Secure k-Anonymization over Encrypted Databases

TL;DR

This paper presents a novel approach for achieving k-anonymity and other privacy-preserving data publishing techniques directly over encrypted datasets using homomorphic encryption, ensuring data security and privacy.

Contribution

It introduces a new workflow that enables privacy-preserving data anonymization over encrypted data without revealing original values, supported by security proofs and experimental evaluation.

Findings

Achieves data masking and k-anonymity over encrypted datasets.

Provides strong security guarantees against inference attacks.
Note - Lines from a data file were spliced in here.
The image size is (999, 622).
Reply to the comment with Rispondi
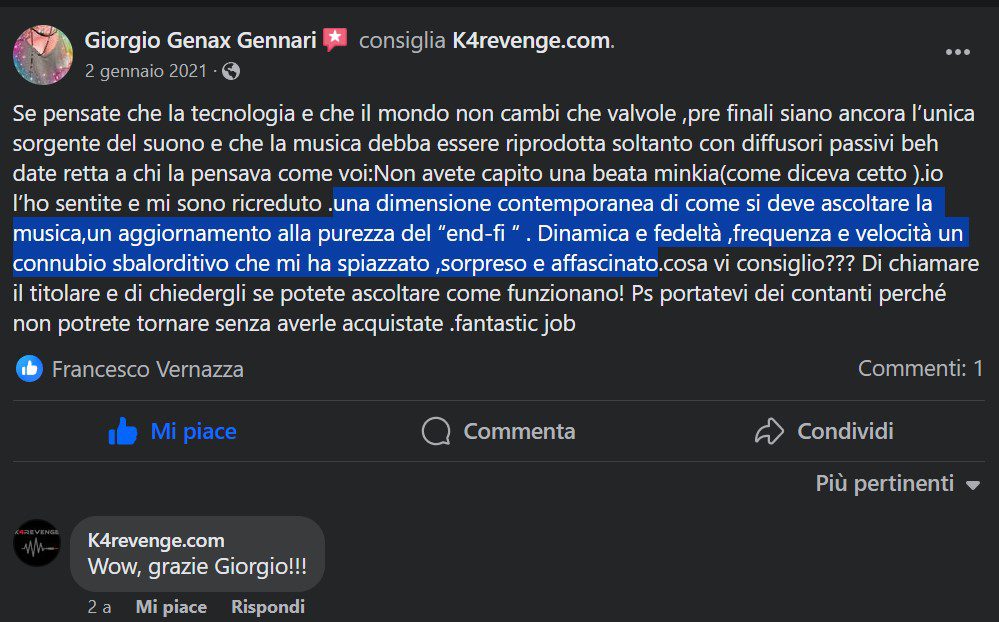point(268,607)
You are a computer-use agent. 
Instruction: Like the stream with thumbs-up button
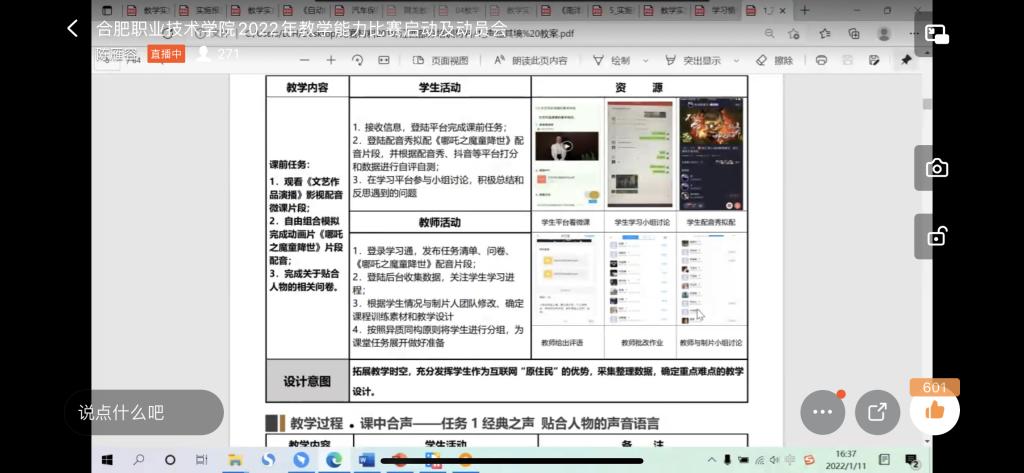click(x=935, y=410)
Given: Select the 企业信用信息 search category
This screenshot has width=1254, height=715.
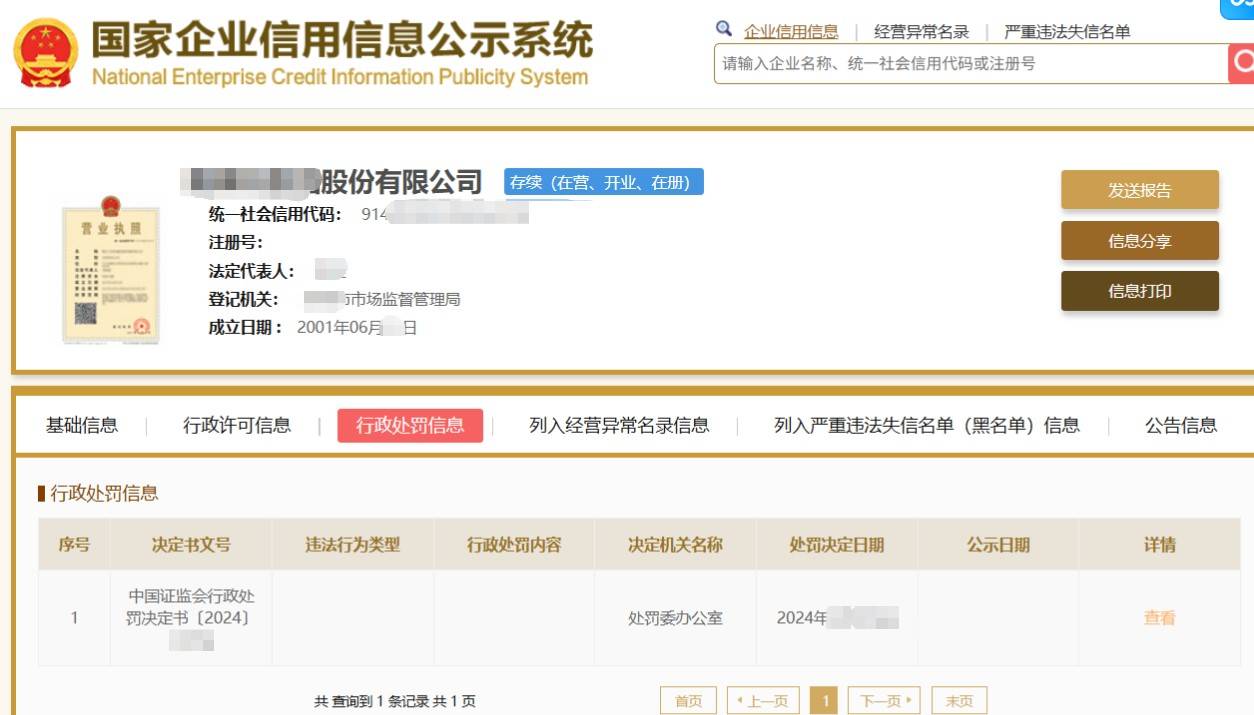Looking at the screenshot, I should (x=791, y=32).
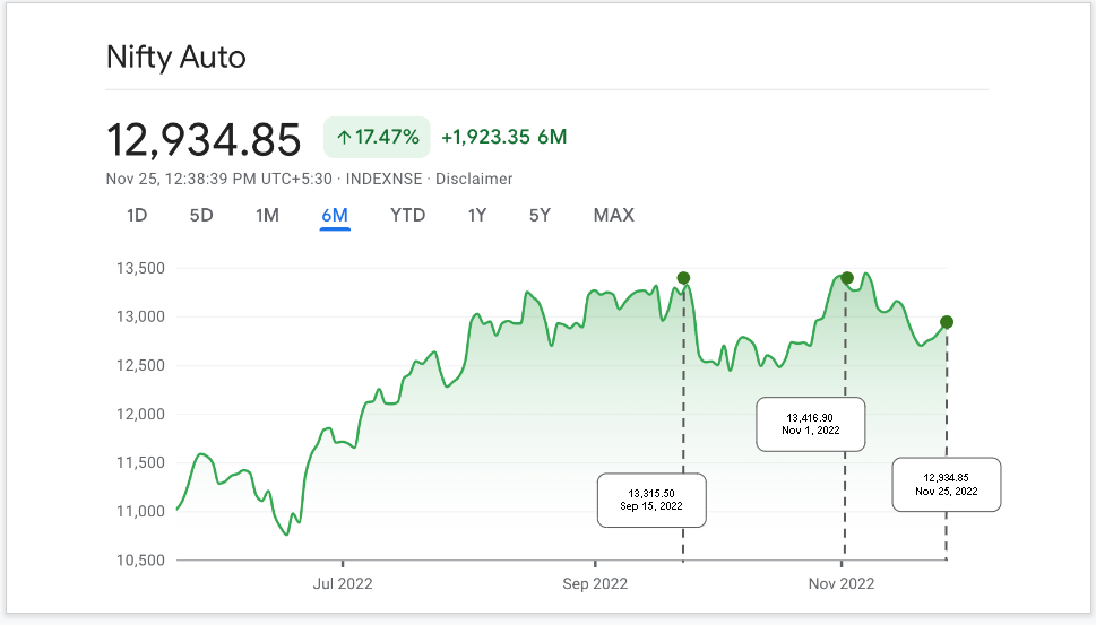Viewport: 1097px width, 626px height.
Task: Open the Disclaimer link
Action: pos(474,179)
Demonstrates practical performance of the proposed workflow.

Abstract

Data protection algorithms are becoming increasingly important to support modern business needs for facilitating data sharing and data monetization. Anonymization is an important step before data sharing. Several organizations leverage on third parties for storing and managing data. However, third parties are often not trusted to store plaintext personal and sensitive data; data encryption is widely adopted to protect against intentional and unintentional attempts to read personal/sensitive data. Traditional encryption schemes do not support operations over the ciphertexts and thus anonymizing encrypted datasets is not feasible with current approaches. This paper explores the feasibility and depth of implementing a privacy-preserving data publishing workflow over encrypted datasets leveraging on homomorphic encryption. We demonstrate how we can achieve uniqueness discovery, data masking, differential privacy and k-anonymity over encrypted data requiring zero knowledge about the original values. We prove that the security protocols followed by our approach provide strong guarantees against inference attacks. Finally, we experimentally demonstrate the performance of our data publishing workflow components.